Yes - both things I bring up are just *different* ring 0 accesses than are 
(easily) allowed today, so are not fundamentally new.  Generally we either 
trust all of ring 0 or none of it, so neither is a showstopper.

Reading back from real varstore/SMM if the variable has the auth attribute 
removes any interesting vectors so all that changes is a bad ring 0 agent can 
go through memory instead of the RT API, which is not threatening.

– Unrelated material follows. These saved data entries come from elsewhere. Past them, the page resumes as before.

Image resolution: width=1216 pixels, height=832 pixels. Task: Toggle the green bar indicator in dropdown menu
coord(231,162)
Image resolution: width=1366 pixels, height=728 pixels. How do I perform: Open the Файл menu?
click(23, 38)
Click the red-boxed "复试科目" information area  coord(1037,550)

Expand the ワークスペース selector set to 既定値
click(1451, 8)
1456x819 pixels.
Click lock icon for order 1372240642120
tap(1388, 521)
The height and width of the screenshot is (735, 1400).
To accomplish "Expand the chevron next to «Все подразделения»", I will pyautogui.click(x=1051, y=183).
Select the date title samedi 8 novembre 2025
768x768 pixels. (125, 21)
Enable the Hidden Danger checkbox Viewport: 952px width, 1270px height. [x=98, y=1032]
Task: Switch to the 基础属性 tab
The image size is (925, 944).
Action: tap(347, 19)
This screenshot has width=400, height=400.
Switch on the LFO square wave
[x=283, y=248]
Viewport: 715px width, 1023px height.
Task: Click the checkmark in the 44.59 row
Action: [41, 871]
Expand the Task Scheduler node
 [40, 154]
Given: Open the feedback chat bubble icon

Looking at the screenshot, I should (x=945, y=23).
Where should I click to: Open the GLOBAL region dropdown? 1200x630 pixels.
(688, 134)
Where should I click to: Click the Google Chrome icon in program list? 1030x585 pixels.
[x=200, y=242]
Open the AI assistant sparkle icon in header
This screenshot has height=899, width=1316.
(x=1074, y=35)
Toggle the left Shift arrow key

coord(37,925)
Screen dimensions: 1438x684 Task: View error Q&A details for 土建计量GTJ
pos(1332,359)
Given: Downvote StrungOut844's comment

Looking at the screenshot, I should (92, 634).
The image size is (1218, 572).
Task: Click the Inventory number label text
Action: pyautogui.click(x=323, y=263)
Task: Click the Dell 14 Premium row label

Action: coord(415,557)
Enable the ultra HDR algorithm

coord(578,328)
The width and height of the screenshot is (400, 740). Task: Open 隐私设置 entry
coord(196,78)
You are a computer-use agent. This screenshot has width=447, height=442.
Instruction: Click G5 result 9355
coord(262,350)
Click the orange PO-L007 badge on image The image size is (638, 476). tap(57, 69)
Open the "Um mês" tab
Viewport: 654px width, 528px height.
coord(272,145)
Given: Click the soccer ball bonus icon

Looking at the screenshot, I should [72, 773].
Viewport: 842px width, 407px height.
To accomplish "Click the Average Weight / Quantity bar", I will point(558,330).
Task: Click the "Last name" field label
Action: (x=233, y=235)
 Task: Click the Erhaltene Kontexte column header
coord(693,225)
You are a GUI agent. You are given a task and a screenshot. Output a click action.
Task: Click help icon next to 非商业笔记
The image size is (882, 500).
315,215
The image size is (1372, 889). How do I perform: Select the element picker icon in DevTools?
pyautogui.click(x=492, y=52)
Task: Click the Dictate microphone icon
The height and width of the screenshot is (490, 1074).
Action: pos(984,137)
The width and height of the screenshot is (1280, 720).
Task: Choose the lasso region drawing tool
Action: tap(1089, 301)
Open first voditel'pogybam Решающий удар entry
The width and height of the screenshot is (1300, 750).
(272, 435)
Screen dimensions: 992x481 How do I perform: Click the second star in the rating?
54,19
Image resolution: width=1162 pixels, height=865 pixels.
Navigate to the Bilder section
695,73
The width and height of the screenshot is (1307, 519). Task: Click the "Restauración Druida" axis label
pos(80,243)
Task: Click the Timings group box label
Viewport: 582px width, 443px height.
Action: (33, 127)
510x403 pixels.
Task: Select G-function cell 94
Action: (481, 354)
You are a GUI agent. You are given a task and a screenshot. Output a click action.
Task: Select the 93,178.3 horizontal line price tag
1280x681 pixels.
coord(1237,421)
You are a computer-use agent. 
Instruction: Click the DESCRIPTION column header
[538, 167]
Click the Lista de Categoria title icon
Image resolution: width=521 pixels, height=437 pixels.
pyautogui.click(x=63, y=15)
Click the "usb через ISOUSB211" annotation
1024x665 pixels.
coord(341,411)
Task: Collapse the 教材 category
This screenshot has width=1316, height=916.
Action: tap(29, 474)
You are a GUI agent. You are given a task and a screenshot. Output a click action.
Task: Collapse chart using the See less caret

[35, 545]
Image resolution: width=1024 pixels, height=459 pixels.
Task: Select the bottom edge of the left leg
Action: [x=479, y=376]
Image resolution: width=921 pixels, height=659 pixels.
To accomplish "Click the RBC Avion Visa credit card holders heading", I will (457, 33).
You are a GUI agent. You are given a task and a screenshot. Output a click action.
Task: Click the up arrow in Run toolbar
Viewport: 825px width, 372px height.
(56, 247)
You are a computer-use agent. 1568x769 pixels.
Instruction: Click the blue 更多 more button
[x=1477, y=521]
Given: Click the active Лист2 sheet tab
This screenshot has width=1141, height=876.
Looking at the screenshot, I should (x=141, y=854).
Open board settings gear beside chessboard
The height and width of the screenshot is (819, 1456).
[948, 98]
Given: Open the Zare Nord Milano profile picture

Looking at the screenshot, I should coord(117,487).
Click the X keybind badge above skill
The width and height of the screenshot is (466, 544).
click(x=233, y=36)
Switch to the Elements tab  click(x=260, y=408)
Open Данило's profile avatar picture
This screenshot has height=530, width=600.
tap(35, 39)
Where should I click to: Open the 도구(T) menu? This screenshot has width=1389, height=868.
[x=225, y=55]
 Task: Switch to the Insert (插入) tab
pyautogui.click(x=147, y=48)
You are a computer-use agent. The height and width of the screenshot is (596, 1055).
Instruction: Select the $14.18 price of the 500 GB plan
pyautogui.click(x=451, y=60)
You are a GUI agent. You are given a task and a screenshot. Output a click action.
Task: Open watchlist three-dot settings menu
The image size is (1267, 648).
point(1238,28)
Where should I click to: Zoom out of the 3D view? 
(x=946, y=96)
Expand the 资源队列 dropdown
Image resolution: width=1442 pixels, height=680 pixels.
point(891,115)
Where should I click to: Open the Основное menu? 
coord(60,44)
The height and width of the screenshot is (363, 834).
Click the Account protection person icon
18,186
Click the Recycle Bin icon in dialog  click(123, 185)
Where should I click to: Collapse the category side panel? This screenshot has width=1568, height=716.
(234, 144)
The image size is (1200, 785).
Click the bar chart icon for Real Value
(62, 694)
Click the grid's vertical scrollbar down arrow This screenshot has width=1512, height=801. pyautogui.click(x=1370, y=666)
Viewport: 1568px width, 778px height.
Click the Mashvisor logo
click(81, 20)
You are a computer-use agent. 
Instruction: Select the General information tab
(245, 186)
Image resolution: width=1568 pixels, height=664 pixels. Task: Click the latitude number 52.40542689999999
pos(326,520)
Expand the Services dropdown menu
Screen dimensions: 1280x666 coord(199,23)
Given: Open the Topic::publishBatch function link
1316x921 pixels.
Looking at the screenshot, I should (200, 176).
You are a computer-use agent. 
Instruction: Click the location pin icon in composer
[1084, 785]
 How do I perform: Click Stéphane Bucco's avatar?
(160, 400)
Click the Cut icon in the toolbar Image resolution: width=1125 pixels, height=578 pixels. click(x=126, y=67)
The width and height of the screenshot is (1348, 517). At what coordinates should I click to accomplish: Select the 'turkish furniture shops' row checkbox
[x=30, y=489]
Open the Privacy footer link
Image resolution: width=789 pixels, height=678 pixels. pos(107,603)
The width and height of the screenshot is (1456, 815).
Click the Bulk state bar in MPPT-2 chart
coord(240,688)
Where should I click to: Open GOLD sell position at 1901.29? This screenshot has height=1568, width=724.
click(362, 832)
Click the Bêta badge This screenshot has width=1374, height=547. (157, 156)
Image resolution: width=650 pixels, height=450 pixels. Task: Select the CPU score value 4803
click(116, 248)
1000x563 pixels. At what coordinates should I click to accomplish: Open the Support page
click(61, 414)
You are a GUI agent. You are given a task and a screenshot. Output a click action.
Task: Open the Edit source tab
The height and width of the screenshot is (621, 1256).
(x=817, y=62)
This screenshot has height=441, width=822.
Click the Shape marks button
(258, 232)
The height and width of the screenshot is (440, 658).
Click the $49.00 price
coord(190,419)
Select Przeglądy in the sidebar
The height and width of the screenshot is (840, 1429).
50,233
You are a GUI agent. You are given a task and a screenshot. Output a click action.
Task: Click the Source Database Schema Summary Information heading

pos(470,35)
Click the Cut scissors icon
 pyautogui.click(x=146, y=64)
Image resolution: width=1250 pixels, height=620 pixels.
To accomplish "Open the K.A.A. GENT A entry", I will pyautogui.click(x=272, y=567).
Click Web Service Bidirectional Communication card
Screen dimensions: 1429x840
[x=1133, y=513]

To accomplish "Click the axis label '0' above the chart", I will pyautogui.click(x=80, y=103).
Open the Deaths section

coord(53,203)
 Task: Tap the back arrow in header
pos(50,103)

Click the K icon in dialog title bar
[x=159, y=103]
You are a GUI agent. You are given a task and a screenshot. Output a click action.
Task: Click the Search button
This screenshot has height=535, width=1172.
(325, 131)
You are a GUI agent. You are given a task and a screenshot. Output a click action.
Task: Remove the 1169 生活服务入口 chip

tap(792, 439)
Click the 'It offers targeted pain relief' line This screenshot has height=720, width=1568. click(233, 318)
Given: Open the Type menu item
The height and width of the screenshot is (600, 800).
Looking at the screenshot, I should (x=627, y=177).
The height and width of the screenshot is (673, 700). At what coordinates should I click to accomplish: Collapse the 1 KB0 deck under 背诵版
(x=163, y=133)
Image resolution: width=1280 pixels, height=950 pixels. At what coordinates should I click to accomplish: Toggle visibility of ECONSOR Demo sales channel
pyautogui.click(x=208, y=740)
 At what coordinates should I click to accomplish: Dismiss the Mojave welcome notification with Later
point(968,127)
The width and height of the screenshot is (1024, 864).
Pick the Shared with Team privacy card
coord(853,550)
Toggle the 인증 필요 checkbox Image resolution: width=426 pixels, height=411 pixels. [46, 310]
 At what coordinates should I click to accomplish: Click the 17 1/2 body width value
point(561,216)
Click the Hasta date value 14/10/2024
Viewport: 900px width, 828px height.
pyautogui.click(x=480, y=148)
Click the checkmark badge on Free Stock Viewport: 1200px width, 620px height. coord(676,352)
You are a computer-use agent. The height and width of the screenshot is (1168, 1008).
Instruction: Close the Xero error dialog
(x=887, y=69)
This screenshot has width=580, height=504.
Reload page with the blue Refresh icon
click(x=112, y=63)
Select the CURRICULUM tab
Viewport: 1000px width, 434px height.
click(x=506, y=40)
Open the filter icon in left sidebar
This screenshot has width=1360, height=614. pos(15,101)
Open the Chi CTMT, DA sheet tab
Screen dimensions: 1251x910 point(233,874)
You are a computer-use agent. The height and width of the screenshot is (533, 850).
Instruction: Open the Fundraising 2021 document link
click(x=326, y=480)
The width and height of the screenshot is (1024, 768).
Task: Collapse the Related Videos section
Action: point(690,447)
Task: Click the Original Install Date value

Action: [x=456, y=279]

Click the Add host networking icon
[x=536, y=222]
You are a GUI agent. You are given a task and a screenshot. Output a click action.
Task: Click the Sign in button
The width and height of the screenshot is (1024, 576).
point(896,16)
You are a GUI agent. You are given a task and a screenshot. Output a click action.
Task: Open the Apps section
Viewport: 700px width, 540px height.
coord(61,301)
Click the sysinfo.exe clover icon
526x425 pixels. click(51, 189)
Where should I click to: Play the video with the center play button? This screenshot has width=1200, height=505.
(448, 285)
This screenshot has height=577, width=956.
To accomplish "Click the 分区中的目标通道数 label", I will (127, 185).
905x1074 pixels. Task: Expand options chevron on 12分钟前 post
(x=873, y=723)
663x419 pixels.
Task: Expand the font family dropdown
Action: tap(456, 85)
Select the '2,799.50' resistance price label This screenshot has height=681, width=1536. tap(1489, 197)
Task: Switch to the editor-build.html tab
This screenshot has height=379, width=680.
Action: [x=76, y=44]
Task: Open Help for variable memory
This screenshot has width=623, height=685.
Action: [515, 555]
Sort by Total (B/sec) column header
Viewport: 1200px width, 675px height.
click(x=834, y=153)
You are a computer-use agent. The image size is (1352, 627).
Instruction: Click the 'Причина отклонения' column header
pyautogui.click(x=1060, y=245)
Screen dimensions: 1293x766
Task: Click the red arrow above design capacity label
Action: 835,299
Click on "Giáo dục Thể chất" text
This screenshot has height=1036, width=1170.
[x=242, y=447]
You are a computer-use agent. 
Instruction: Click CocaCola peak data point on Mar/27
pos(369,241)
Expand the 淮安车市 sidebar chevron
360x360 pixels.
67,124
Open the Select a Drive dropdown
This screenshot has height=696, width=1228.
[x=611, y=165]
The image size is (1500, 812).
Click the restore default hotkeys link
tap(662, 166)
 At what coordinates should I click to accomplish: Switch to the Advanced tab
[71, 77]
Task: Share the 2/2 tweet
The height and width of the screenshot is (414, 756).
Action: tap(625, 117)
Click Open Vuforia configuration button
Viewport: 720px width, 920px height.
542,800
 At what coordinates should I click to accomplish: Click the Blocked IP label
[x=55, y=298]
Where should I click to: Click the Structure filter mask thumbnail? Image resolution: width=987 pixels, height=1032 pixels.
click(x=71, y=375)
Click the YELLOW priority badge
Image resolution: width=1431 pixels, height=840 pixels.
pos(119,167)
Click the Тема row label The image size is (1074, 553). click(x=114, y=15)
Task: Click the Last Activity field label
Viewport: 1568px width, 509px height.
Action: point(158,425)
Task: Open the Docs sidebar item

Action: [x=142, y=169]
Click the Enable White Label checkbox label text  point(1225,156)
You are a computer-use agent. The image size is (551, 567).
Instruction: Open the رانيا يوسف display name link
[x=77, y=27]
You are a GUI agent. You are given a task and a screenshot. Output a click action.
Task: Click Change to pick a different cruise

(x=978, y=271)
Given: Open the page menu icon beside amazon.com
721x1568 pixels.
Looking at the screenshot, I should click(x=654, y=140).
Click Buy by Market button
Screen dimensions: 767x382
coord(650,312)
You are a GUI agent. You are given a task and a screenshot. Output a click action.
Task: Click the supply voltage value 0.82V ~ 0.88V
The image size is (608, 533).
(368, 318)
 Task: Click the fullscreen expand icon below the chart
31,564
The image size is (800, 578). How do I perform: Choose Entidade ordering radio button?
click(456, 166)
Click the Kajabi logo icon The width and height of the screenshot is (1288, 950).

I have no problems if write and auth-read come from SMM and all else comes from 
cache.

From: Kubacki, Michael A
Sent: Friday, September 6, 2019 2:48 PM
To: Johnson, Michael <michael.john...@intel.com>; devel@edk2.groups.io
Subject: RE: [edk2-devel] [edk2-rfc] [edk2-devel] UEFI Variable SMI Reduction

My understanding is both of your points return to the issue of a ring 0 entity 
potentially modifying the runtime cache. As the SetVariable ( ) API is already 
accessible to ring 0, the variables could similarly be updated today so that 
should not be an issue. You have a good point for authenticated variables where 
the update is authenticated in SMM so the variable data should continue to be 
returned from SMM.

How about if the variable has the authenticated attribute set, those are sent 
to GetVariable ( ) in SMM? This should be relatively rare with the most common 
case likely being secure boot related keys.

From: Johnson, Michael 
<michael.john...@intel.com<mailto:michael.john...@intel.com>>
Sent: Thursday, September 5, 2019 1:59 PM
To: Kubacki; Kubacki, Michael A 
<michael.a.kuba...@intel.com<mailto:michael.a.kuba...@intel.com>>; 
devel@edk2.groups.io<mailto:devel@edk2.groups.io>
Subject: Re: [edk2-devel] [edk2-rfc] [edk2-devel] UEFI Variable SMI Reduction

Your primary concern is my primary concern.  I can think of two scenarios where 
a runtime memory varstore would hurt.

The less severe one is that any variables measured into a TPM could appear to 
be modified when read back so that if/when some entity wants to verify or 
unseal something, they would be unable to match the TPM's PCR values and unable 
to verify/unseal.  This turns access to runtime EFI memory into a denial of 
service for TPM-based post-boot software.

The more worrying possibility is if somebody decides to use a read-modify-write 
pattern for some variable they have an interest in and thus end up defeating 
the security of the variable write method.  Today a read-modify-write is safe, 
but after this change it would not be.